Tersaruk-saruk ku langkahkan ketiga kakiku, satu kaki yaitu tongkatku menjadi guidenya. Mesjid istiqlal tadi terlewat, berarti aku harus berjalan mundur ke arah sebelumnya. Berkali-kali tongkatku laksana pedang, berbunyi "trang treng tong" tiap menyentuh pagar-pagar besi. Nampaknya pagar besi. Mungkin. Dan aku bingung sudah sampai mana aku berjalan.
"Ya Alloh tolonglah hamba-Mu ini." Berkali-kali aku berdo'a dan berharap ada seseorang bermurah hati menunjukkanku rute menuju mesjid istiqlal.

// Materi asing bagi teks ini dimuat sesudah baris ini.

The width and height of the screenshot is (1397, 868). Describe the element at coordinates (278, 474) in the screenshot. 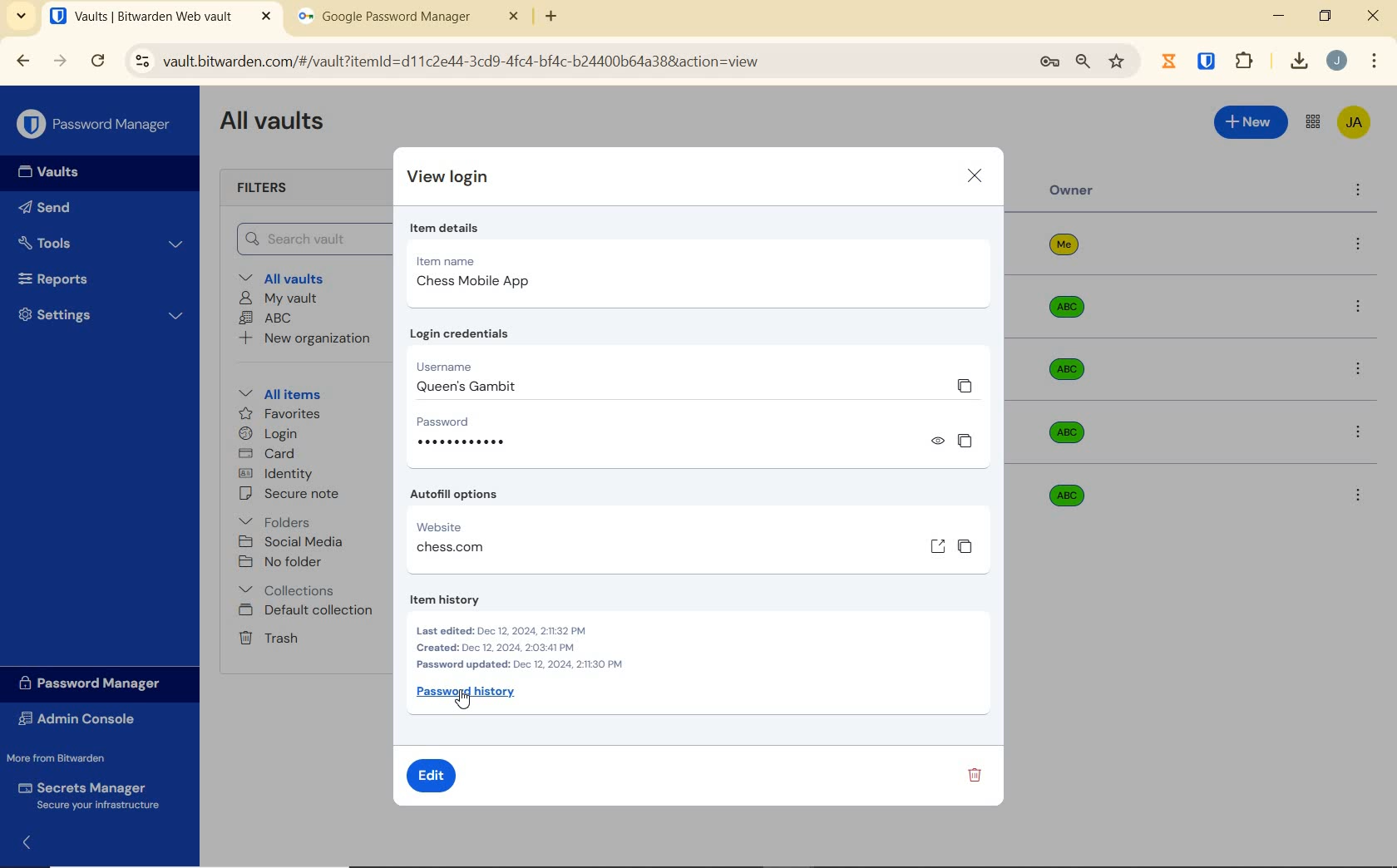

Di tengah cuaca yang sangat panas diiringi bisingnya kendaraan kota jakarta benar-benar merusak indra pendengaranku. Sangat susah berjalan dengan kondisi seperti ini. Penglihatanku selain dengan tongkat tentu saja dengan telingaku. Peluh mulai membanjiri dadaku. Egoisnya kota Jakarta.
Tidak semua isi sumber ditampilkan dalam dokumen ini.